A Betfair, especialista em probabilidades esportivas, analisou as chances de medalha para o Brasil nos Jogos Olímpicos de Inverno de Milão-Cortina 2026, que acontecem entre 6 e 22 de fevereiro. De acordo com a análise, Lucas Pinheiro Braathen, no esqui alpino, e Nicole Silveira, no skeleton feminino, são os principais nomes com chances de pódio.
Esqui alpino: Brasil entre os favoritos
Principal nome brasileiro nos Jogos de Inverno, Lucas Pinheiro Braathen chega a Milão-Cortina como uma realidade no esqui alpino mundial. Medalhista em etapas da Copa do Mundo e presença constante entre os melhores do ranking internacional, o atleta aparece com odds competitivas nas principais provas técnicas do esqui alpino, que serão realizadas nos dias 14 e 16 de fevereiro.
No Giant Slalom masculino, uma das modalidades mais tradicionais do esqui alpino, Braathen figura entre os atletas com maiores chances de conquistar medalha, segundo a Betfair. Com odd de 1.91 (52% de chances) para subir ao pódio e 18% de probabilidade de ganhar o ouro (odd de 5.5), o atleta aparece como o terceiro favorito, atrás apenas dos suíços Marco Odermatt e Loic Meillard.
Além disso, no Slalom masculino, prova conhecida pela imprevisibilidade e pelo alto nível de risco, Pinheiro também surge como um dos nomes mais relevantes do mercado. A Betfair aponta odd de 2.6 (38% de probabilidade) para medalha, além de 17% de chances de ganhar o ouro (odd de 6), colocando o brasileiro novamente entre os atletas capazes de disputar as primeiras posições em uma das provas mais equilibradas dos Jogos.
Skeleton feminino: Nicole Silveira busca o pódio
Outra atleta que representa a evolução do Brasil nos esportes de inverno é Nicole Roche Silveira, referência nacional no skeleton feminino. Participante de edições anteriores dos Jogos Olímpicos e com presença frequente em etapas internacionais, a brasileira aparece novamente entre os principais nomes. Na disputa por uma medalha no skeleton feminino, a brasileira entra na competição com 7% de chances (odd de 15), estando entre as 20 atletas com mais chances de subir ao pódio.
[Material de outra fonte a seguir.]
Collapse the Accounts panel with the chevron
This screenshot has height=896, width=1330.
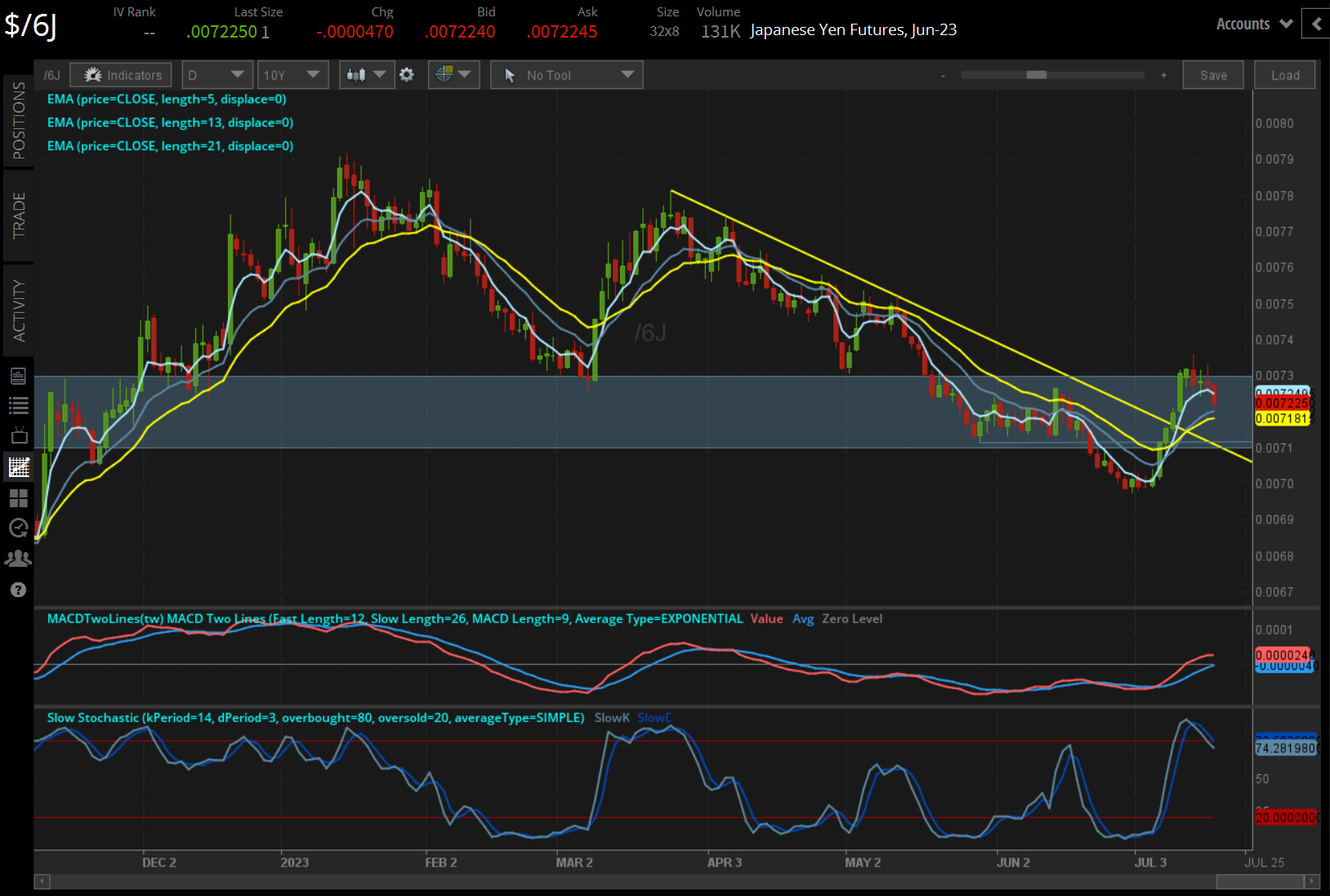(1314, 24)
Curling e hóquei no gelo: quem leva o ouro?
No curling masculino, a Grã-Bretanha aparece como principal candidata à medalha de ouro, com 50% de chances de vencer (odd de 2.0), seguida de perto pelo Canadá, que tem 35% de probabilidade de vencer (odd de 2.88). Já no curling feminino, o favoritismo recai sobre a Suécia, que lidera o mercado com 12% de chances de estar no lugar mais alto do pódio (odd de 8.5).
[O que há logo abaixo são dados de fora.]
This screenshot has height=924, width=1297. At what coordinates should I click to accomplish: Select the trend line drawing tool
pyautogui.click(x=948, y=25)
Já no hóquei no gelo, o mercado também aponta favoritos claros para Milão-Cortina 2026. No torneio feminino, os Estados Unidos surgem como principais candidatos à medalha de ouro, com 60% de chances de vencer (odd de 1.67), mas tem o Canadá logo atrás, com 45% de possibilidade de subir no lugar mais alto do pódio (odd de 2.2). No campeonato masculino, o favoritismo recai sobre o Canadá, com 45% de chances (odd de 2.2), seguido pelos Estados Unidos, que tem 32% de probabilidade de ganhar (odd de 3.1) e pela Suécia, que conta com 15% de chances de ficar com o ouro.
Panorama de medalhas
Além do desempenho individual dos atletas, a Betfair também analisou o cenário geral do quadro de medalhas dos Jogos Olímpicos de Inverno de Milão-Cortina 2026. Segundo as odds da casa de apostas, a Noruega aparece como grande favorita a liderar o ranking de medalhas de ouro, com odd de 1.53 (65% de chances), mantendo a hegemonia construída nas últimas edições dos Jogos. Na sequência surgem os Estados Unidos, com 22% de chances e odd de 4.5, impulsionados pela força em modalidades como esqui freestyle, snowboard e patinação de velocidade.
A Alemanha, tradicional potência do gelo e das pistas técnicas, aparece como terceira força, com 14% de possibilidades de liderar o quadro de medalhas e odd de 7, enquanto Canadá (7% de chances e odd de 15) e Suíça (4% e odd de 26) completam a lista das cinco principais candidatas a dominar o quadro de ouros em 2026.